** SUPPLIED ENTRIES follows **

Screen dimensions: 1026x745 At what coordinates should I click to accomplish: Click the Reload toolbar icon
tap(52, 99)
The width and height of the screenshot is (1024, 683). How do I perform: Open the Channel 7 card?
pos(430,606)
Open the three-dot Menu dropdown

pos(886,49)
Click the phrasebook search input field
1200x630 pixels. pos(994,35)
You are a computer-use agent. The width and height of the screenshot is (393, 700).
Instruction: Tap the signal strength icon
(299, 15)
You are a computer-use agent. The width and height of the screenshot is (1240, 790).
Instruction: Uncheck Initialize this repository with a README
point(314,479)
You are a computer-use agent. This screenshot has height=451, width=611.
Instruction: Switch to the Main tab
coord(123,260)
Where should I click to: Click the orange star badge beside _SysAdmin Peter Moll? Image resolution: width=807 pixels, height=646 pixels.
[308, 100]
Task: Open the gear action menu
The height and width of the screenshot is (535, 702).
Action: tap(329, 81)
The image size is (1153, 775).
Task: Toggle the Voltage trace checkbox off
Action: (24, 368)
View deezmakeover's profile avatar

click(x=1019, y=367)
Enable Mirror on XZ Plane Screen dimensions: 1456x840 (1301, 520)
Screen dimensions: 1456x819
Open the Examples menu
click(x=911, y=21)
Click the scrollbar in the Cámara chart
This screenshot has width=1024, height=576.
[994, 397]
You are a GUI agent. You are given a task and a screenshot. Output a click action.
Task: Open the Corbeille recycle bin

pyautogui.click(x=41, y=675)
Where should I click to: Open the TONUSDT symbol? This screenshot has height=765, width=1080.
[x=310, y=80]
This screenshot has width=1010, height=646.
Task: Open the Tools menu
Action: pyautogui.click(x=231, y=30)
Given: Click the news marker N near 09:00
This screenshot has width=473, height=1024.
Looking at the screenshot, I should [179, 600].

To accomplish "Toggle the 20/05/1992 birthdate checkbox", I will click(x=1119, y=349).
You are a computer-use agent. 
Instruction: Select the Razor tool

** End of SUPPLIED ENTRIES **

Copy out every line of the entries where the string "agent" shows up.

**ANSWER**
You are a computer-use agent. The width and height of the screenshot is (393, 700).
You are a computer-use agent. The width and height of the screenshot is (1240, 790).
You are a computer-use agent. This screenshot has height=451, width=611.
You are a GUI agent. You are given a task and a screenshot. Output a click action.
You are a computer-use agent. 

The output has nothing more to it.